Existing recommender system algorithms often find it difficult to interpret and, as a result, to extract meaningful recommendations from social media. Because of this, there is a growing demand for more powerful algorithms that are able to extract information from low-dimensional spaces. One such approach would be the cutting-edge matrix factorization technique. Facebook is one of the most widely used social networking platforms.

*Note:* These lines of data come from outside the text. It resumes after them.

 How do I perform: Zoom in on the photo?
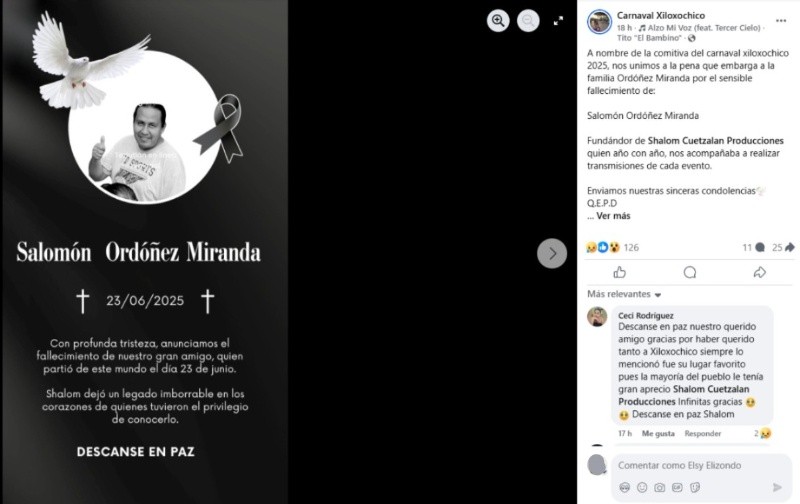498,21
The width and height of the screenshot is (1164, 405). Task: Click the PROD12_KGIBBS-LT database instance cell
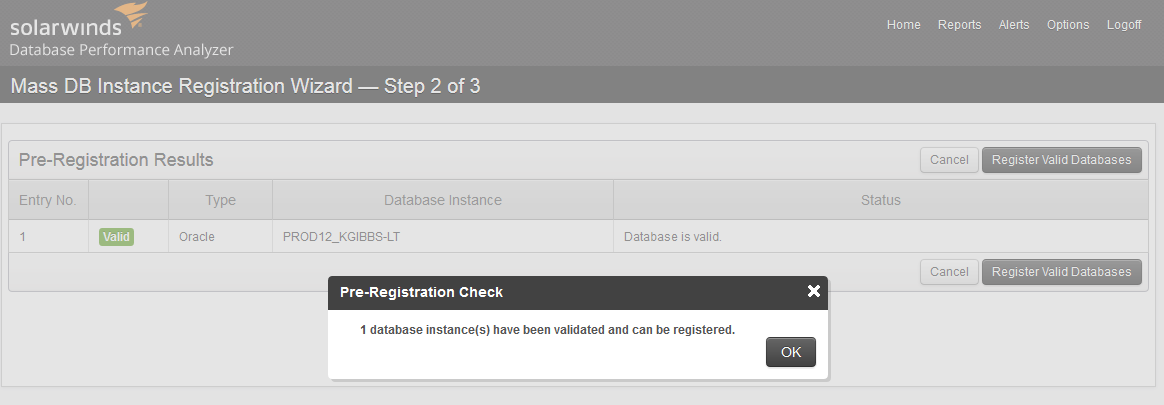point(341,237)
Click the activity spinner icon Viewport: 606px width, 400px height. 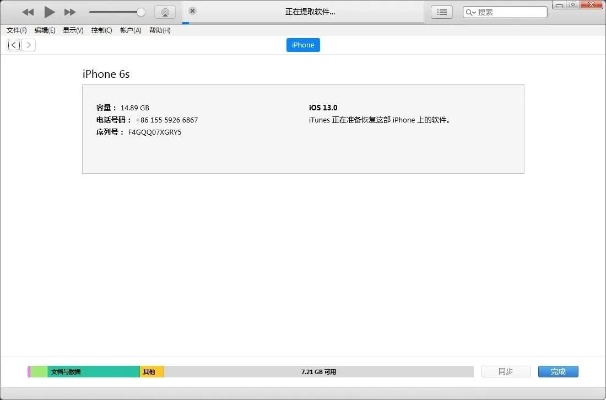pyautogui.click(x=192, y=11)
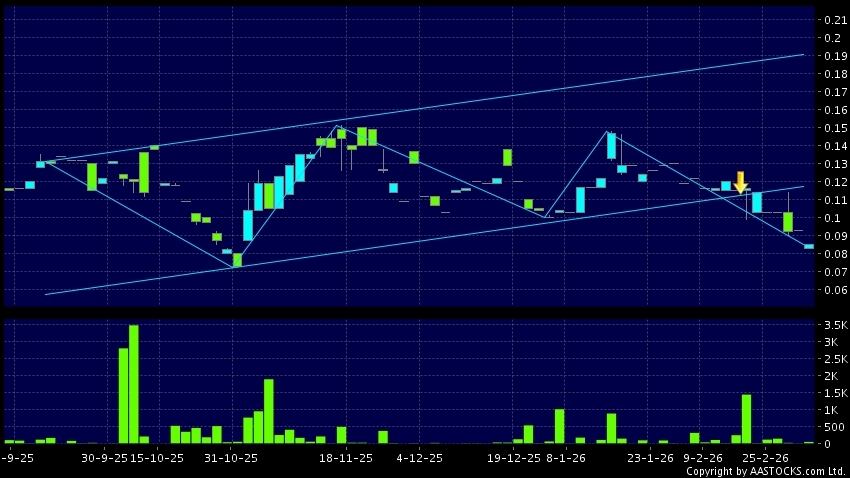Click the 18-11-25 date label
The width and height of the screenshot is (850, 478).
click(x=346, y=458)
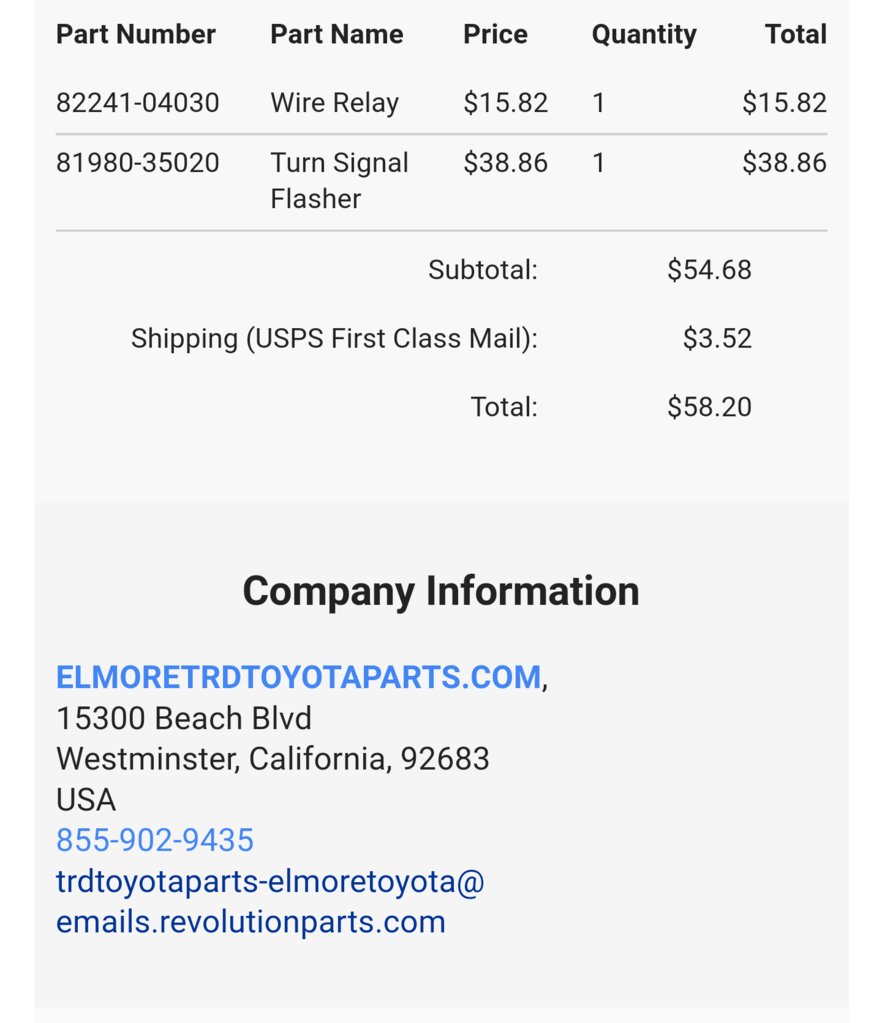Click the $38.86 price of Turn Signal Flasher

(506, 162)
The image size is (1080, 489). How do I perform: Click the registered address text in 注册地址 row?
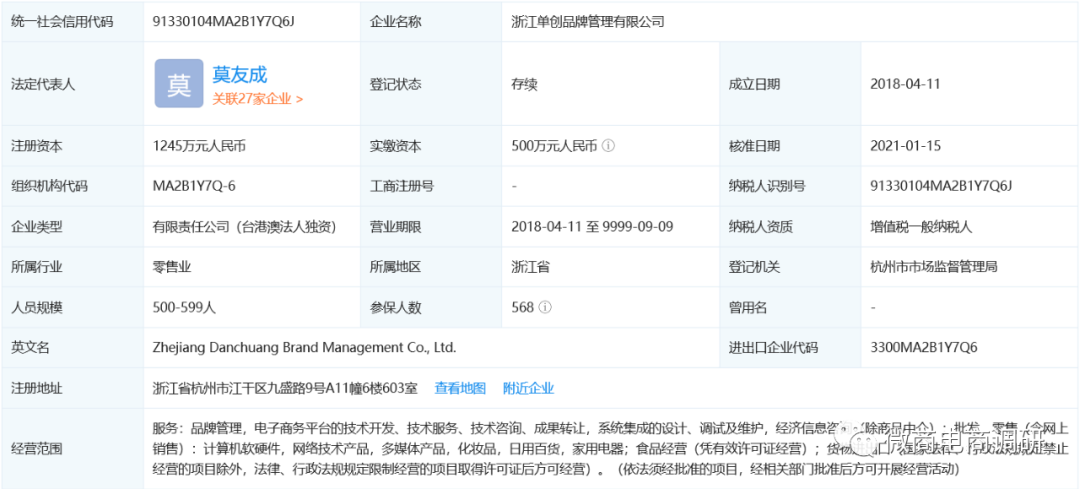[285, 388]
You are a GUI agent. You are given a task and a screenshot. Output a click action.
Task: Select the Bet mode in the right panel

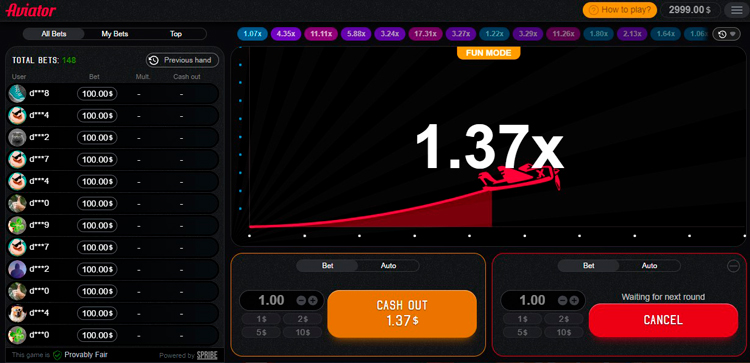tap(589, 265)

It has more than one billion monthly active users who engage with each other on the platform by sharing status updates, images, events, and other types of content. Facebook's mission includes fostering stronger connections between individuals, and to that end, the platform employs techniques from recommender systems in an effort to better comprehend the actions and patterns of its users, after which it suggests forming new connections with other users. However, relatively little study has been done in this area to investigate the low-dimensional spaces included within the black box system by employing methods such as matrix factorization. Using a probabilistic matrix factorization approach, the interactions that users have with the posts of other users, such as liking, commenting, and other similar activities, were utilized in an effort to generate a list of potential friends that the user who is the focus of this work may not yet be familiar with. The proposed model performed better in terms of suggestion accuracy in comparison to the original matrix factorization, which resulted in the creation of a recommendation list that contained more correct information.
基于概率方法的大型社交媒体平台推荐引擎模型
现有的推荐系统算法通常很难解释,因此很难从社交媒体中提取有意义的推荐。正因为如此,对能够从低维空间中提取信息的更强大的算法的需求不断增长。其中一种方法是先进的矩阵分解技术。Facebook是使用最广泛的社交网络平台之一。它拥有超过10亿的月活跃用户,他们通过分享状态更新、图片、事件和其他类型的内容在平台上相互交流。Facebook的使命包括加强个人之间的联系,为此,该平台采用了推荐系统的技术,以更好地理解用户的行为和模式,然后建议与其他用户建立新的联系。然而,在这一领域,利用矩阵分解等方法研究黑箱系统中包含的低维空间的研究相对较少。使用概率矩阵分解方法,利用用户与其他用户的帖子之间的交互,例如点赞、评论和其他类似的活动,来生成潜在朋友的列表,而作为这项工作重点的用户可能还不熟悉这些列表。与原始的矩阵分解相比,该模型在建议准确性方面表现更好,从而创建了包含更多正确信息的推荐列表。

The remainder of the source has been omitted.